▸ 取り組む課題
• a. 映画『ベネファクター/封印』の感想文によると、フラニーは親友夫妻を失ってから何年間ホテルに閉じこもっていたか。
• b. 映画『ベネファクター/封印』の感想文を、最後の文の後から書き継げ。

▸ 本文抜粋
━━━━━━━━━━

2018.10.3 金だけでは幸せにはなれない 【ベネファクター/封印】
ベネファクター / 封印[DVD]
評価:3
■ヒトコト感想
病院を経営する大富豪のフラニーが、親友夫妻の忘れ形見の娘と再会し、人生を取り戻していく物語だ。フラニーは何不自由ない生活を送っていたはずが、親友夫婦の死により自暴自棄となりホテルで世捨て人のような生活を続ける。金がうなるほどあったとしても、子供や親族がいなければ孤独にさいなまれ、鬱になってしまうのだろうか。
親友の死からフラニーが立ち直るきっかけは、親友の娘であるオリビアが結婚すると夫ルークと共に目の前に現れてからだ。ただ、ここからフラニーは大富豪だけにできるお節介をしつつ、自分がモルヒネ中毒であることも認識し始める。大富豪だからといって、なんでも手に入れられるわけではない。
■ストーリー
小児病院を経営する億万長者のフラニーは、親友夫妻を交通事故で失って以来、5年もの間、高級ホテルに一人閉じこもり、処方された痛み止めを“クスリ"として飲んで過ごす、世捨て人のような毎日を繰り返していた。そんな中、死んだ親友が遺したただ一人の娘で、かつては我が子のように可愛がっていたオリビアが新婚の夫ルークとともに町に帰ってきた。

━━━━━━━━━━

▸ 記録データ
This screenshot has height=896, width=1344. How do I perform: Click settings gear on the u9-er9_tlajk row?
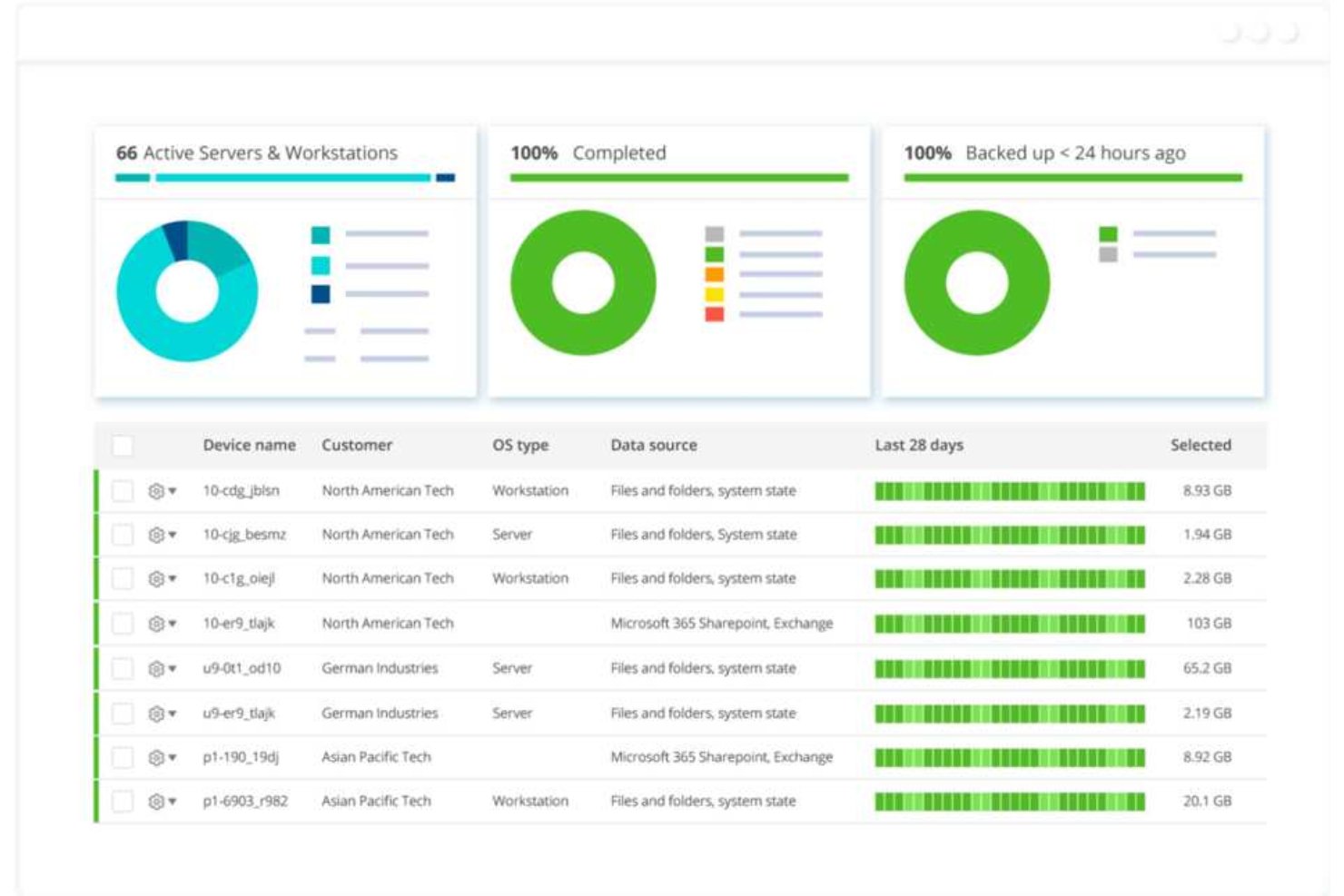click(x=156, y=712)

━━━━━━━━━━

▸ 回答
• a. 5年間。

• b.
親友の死から立ち直れないでいたフラニーだったが、久しぶりに会う美しく成長したオリビアの幸せそうな姿に生きる希望を見出し、新たな人生を歩もうと前に進みだすが、彼にはオリビアには言えずに長年封じ込め秘密にしてきた親友の死に関する真実を抱えていた…
■感想
フラニーは金があるが人生に目的がなく、鬱状態だった。そんなフラニーを救ったのは、子供同様にかわいがっていた親友の娘であるオリビアの存在だ。そんなオリビアが結婚するとわかり、フラニーはできる限りの支援をしようとする。
フラニーの行動は行き過ぎている。オリビアたちのために、いきなり新築の家をプレゼントしたり、夫であり医者であるルークを自分の病院で雇ったり。オリビアとルークからすると、行き過ぎたプレゼントは異常なことだとしか認識できないのだろう。
ルークはフラニーとは距離をおこうと提案する。フラニーには悪気がないのだが、ルークからしたら異常としか思えない。そんな状態で、実はフラニーがモルヒネ中毒だと知る。ルークはそこでフラニーと決別を宣言する。フラニーにしてみれば、裏ぎられた気持ちなのだろう。
オリビアの夫だからと面倒をみるつもりでいたルークに拒否されたフラニーの行動は常軌を逸している。フラニーほどの富豪であれば、モルヒネなんていくらでも手に入れることはできると思うのだが…。
ルークを病院の役員にまで推薦したフラニーだが、オリビアが子供を産んだことで、人生の意味を見つけることに成功する。金が全てではない。オリビアとルークは金になびくような人間ではない。フラニーはふたりと対照的に哀れにしか見えない。
ひたすらモルヒネを求める大富豪。この図式の異様さは強烈なインパクトがある。ラストでは、すべてを悟ったフラニーが改心し、モルヒネ中毒から脱するためにリハビリに専念すると宣言する。
金があるだけでは、幸せなわけではない。